Hans Välimäki, the head chef of Chez Dominique has started his own blog using Lifeblog. (Lifeblog 1.5 also functions as a blogging tool - I really gotta write JSPWiki support for that baby. Shouldn't be that hard, if I only had the time...)

I think this is seriously interesting. Putting easy blogging tools in the hands of non-technical people has incredible power. This also means interesting times for Finnish bloggers, as more and more prominent bloggers start coming from outside the Pinseri list, and not taking part of the so-called Finnish blogosphere.

(Via Christian Lindholm)




Comments

Yumm!! He has pumpkin soup this week for lunch!!

I don't understand about supporting LifeBlog with JSPWiki. Or were you talking about doing a better job of supporting pictures and inside JSPWiki?

As to your comment about new bloggers, I continue to have mixed feelings about blogs. I like yours, but I don't think I would have read it if not for JSPWiki. I stay somewhat because of that link, because I've met you in person and because you have interesting things that you write about. While they are things that happen to "you", most posts have more content than "Went to dinner with Susan and had...", they touch technology, relationships and the slightly off kilter things in the world.

A lot of the bloggers have little of interest to say, and now with cell cams, we all can look at out of focus versions of their friends. While I'm all for allowing the great outpouring of self expression and publication of their thoughts, ideals, inner searching, etc.

I was unable to read your (ranting) post in Finnish about blogging, so I'm not sure what you were on about.

One thing that I would love is a way to find some of the blogs that I would find interesting. If there were only "dustjacket synopsis" like books have that would describe the blog (and the story inside) These would be searchable and make it easier to find.

--Foster, 13-Nov-2004


I meant the ability to directly post to your WikiBlog from within Lifeblog.

In my experience, most people read a few blogs from people they know, some from people they've met and are somewhat interesting, and then some of the really known ones, because those are simply awesome writers or provide some niche information that they find useful/fun/thought-provoking. And I think that's a good mix.

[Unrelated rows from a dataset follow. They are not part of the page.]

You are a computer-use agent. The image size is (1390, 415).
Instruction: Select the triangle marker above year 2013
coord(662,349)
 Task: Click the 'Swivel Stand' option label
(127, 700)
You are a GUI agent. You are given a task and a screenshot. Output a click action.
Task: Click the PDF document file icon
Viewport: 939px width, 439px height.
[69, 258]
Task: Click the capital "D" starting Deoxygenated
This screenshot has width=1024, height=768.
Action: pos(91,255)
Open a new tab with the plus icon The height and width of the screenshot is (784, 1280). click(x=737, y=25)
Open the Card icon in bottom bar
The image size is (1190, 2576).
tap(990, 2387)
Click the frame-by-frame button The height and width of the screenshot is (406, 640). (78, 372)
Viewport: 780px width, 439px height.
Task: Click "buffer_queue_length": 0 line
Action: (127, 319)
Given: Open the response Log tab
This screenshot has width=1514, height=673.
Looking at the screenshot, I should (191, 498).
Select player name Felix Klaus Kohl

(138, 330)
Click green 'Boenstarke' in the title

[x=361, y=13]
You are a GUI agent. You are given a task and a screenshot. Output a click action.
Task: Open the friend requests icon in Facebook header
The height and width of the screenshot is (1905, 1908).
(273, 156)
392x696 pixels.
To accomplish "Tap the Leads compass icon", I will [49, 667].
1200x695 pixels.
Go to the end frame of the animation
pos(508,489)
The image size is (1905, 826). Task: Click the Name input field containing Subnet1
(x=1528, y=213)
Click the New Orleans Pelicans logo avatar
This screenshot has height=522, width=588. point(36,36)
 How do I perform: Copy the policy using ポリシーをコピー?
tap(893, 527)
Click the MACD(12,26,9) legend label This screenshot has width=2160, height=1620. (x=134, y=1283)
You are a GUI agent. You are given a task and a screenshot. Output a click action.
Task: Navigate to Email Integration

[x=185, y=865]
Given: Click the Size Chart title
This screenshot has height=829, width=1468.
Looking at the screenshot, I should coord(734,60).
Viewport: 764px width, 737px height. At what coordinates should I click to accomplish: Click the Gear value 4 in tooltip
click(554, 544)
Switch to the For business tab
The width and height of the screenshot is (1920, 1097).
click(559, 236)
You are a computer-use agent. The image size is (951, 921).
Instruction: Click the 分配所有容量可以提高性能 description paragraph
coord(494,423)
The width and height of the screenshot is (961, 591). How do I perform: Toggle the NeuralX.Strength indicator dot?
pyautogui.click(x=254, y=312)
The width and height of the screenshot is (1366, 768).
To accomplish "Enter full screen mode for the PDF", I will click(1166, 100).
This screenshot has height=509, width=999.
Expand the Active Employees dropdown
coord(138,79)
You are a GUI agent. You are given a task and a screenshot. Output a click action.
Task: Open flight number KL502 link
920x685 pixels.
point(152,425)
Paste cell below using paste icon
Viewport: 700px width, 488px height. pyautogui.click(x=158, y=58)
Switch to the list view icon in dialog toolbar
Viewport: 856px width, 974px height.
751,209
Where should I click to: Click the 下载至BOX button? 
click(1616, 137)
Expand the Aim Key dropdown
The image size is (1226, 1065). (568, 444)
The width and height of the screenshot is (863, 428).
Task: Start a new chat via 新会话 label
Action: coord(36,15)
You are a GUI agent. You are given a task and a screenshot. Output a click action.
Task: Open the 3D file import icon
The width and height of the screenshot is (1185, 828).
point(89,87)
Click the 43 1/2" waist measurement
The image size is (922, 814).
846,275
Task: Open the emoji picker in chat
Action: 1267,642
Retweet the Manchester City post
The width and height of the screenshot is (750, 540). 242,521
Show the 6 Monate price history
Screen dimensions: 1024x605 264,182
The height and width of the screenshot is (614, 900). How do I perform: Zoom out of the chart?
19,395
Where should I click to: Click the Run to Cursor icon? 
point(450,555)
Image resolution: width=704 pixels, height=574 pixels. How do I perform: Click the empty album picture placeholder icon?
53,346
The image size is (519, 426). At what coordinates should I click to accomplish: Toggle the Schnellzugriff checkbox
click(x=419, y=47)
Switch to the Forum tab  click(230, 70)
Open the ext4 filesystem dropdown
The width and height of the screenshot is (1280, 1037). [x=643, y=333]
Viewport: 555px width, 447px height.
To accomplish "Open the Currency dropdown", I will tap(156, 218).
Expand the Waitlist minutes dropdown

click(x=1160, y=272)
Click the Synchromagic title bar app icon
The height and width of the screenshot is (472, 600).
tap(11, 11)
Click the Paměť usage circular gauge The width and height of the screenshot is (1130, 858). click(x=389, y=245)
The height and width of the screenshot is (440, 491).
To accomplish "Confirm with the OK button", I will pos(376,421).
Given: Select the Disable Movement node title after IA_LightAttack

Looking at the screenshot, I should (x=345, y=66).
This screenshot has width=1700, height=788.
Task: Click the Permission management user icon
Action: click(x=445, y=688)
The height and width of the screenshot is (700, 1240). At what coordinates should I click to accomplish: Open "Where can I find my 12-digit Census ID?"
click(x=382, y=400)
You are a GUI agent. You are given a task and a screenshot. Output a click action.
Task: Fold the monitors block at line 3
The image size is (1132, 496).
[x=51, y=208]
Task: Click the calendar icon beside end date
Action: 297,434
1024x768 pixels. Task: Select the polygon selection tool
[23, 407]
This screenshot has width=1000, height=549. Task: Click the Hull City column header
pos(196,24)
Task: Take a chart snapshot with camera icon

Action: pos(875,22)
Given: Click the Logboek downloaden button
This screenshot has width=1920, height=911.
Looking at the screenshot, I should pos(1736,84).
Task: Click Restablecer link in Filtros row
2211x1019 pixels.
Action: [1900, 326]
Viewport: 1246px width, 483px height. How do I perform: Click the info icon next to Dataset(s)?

Bloglines actually has a wonderful "like blogs" -feature: It looks at your subscribed set of blogs, and then gives you recommendations based on other people's subscribed blogs. I guess the front page (the last week worth of postings) is always the dust jacket for a blog... You just go in, read through whatever is on the first page, and based on that, decide in 30 seconds whether you want to read this blog or not.